Obligation de produire la preuve
12 (1) L’obligation de produire la preuve d’un fait essentiel ou dans une question incombe en premier lieu à la partie qui a le fardeau de la persuasion relativement à ce fait ou à cette question.
(2) L’obligation de produire la preuve d’un fait essentiel ou dans une question passe à l’autre partie durant le procès, lorsque la partie qui a alors l’obligation de produire la preuve a
a) produit une preuve que des hommes raisonnables pourraient considérer comme ayant établi le fait en litige dans la mesure où ce fait doit être établi par cette partie; ou
b) établi le fait en sa faveur par une présomption réfutable de droit en vertu de l’article 13.
Présomptions réfutables de droit
13 Une présomption réfutable de droit s’applique dans un procès lorsque l’infraction à laquelle elle est applicable est en cause.

> _Données_:
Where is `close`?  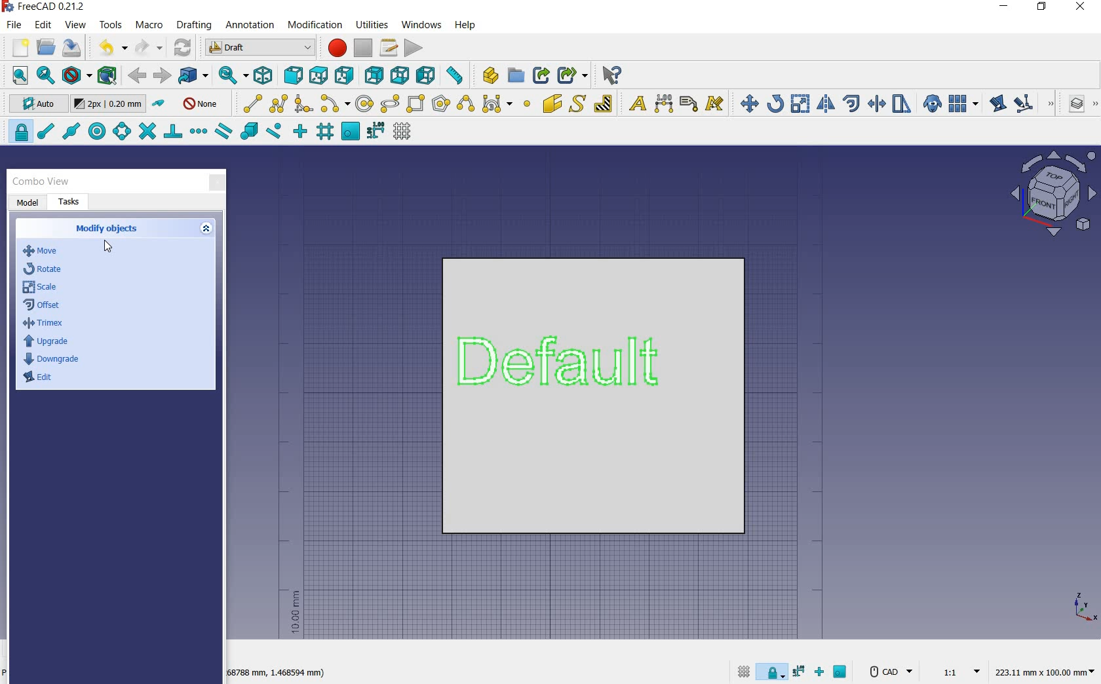
close is located at coordinates (1080, 8).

> _Exercice_:
Mettez à jour le texte sur l'obligation de produire la preuve en commençant aux mots « (2) L’obligation de » et en vous arrêtant après « de l’article 13. ». Remplacez « hommes raisonnables » par « personnes raisonnables ». Les données forment un ensemble à part, distinct du texte.

> _Réponse_:
(2) L’obligation de produire la preuve d’un fait essentiel ou dans une question passe à l’autre partie durant le procès, lorsque la partie qui a alors l’obligation de produire la preuve a
a) produit une preuve que des personnes raisonnables pourraient considérer comme ayant établi le fait en litige dans la mesure où ce fait doit être établi par cette partie; ou
b) établi le fait en sa faveur par une présomption réfutable de droit en vertu de l’article 13.